§ **EXERCISE DESCRIPTION**
Where a record contains an image, leave the image out and print the rest exactly.

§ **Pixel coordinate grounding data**
------------------------------------
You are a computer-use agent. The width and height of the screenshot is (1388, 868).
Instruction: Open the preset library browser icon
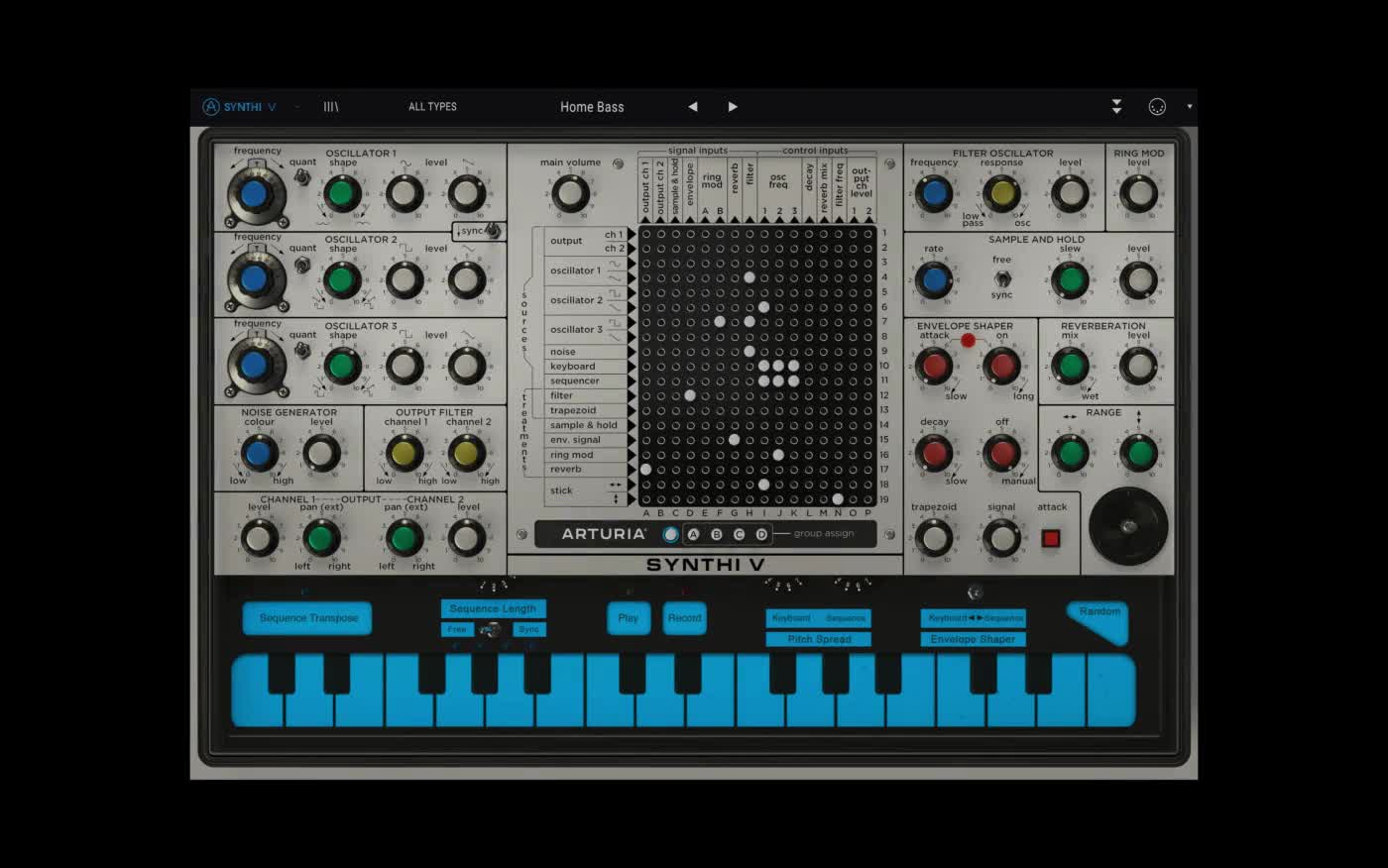click(331, 106)
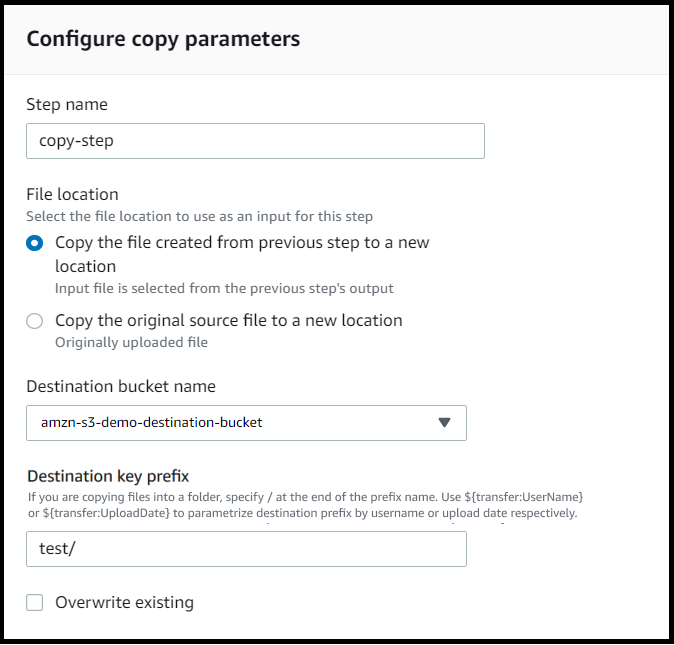The height and width of the screenshot is (645, 674).
Task: Enable the Overwrite existing checkbox
Action: coord(35,602)
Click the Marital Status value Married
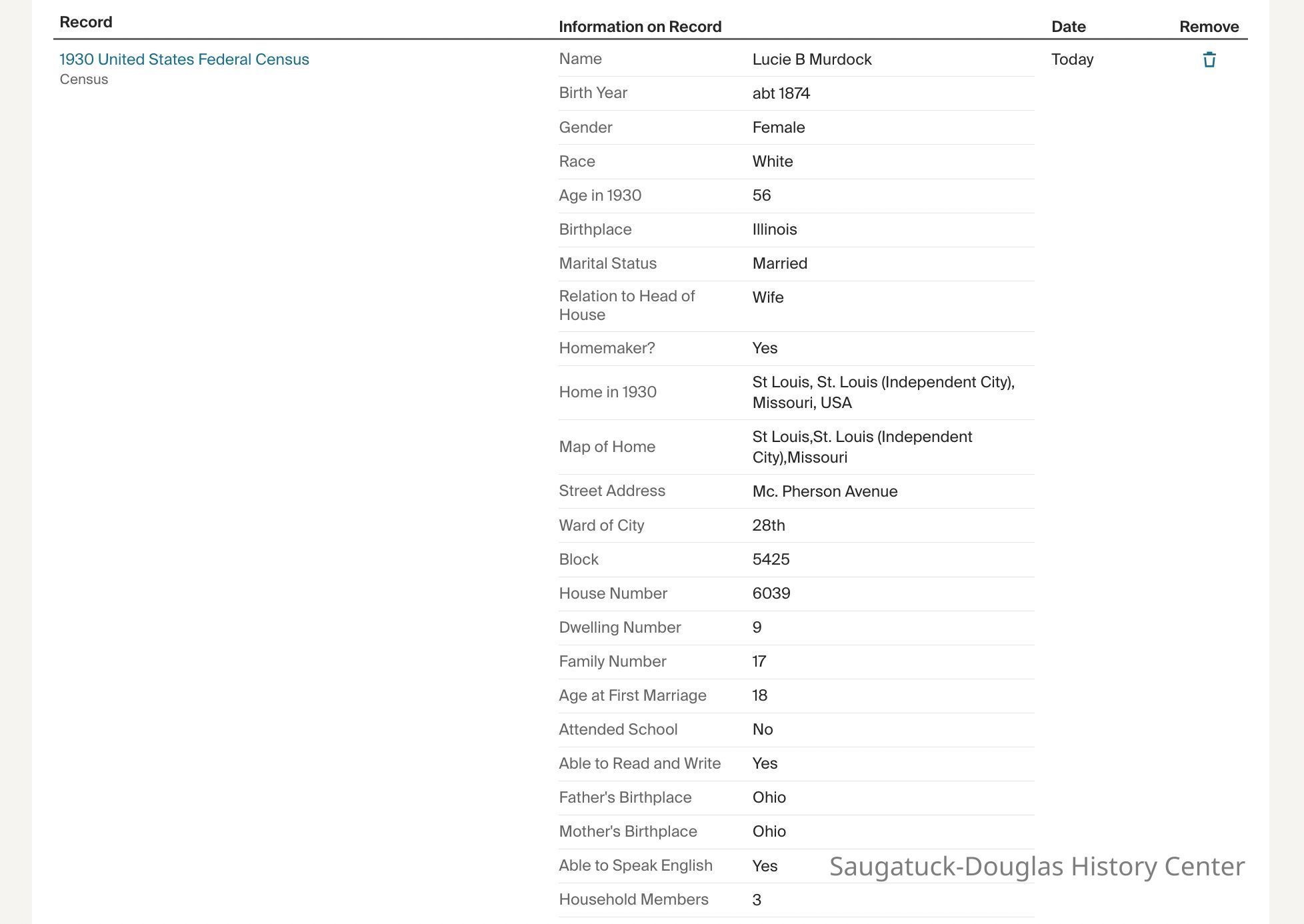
------------------------------------
§ **SOLUTION FOR THIS PROBLEM**
You are a computer-use agent. The width and height of the screenshot is (1388, 868).
Instruction: Open the preset library browser icon
click(331, 106)
The height and width of the screenshot is (645, 674).
Task: Enable the Overwrite existing checkbox
Action: coord(35,602)
Click the Marital Status value Married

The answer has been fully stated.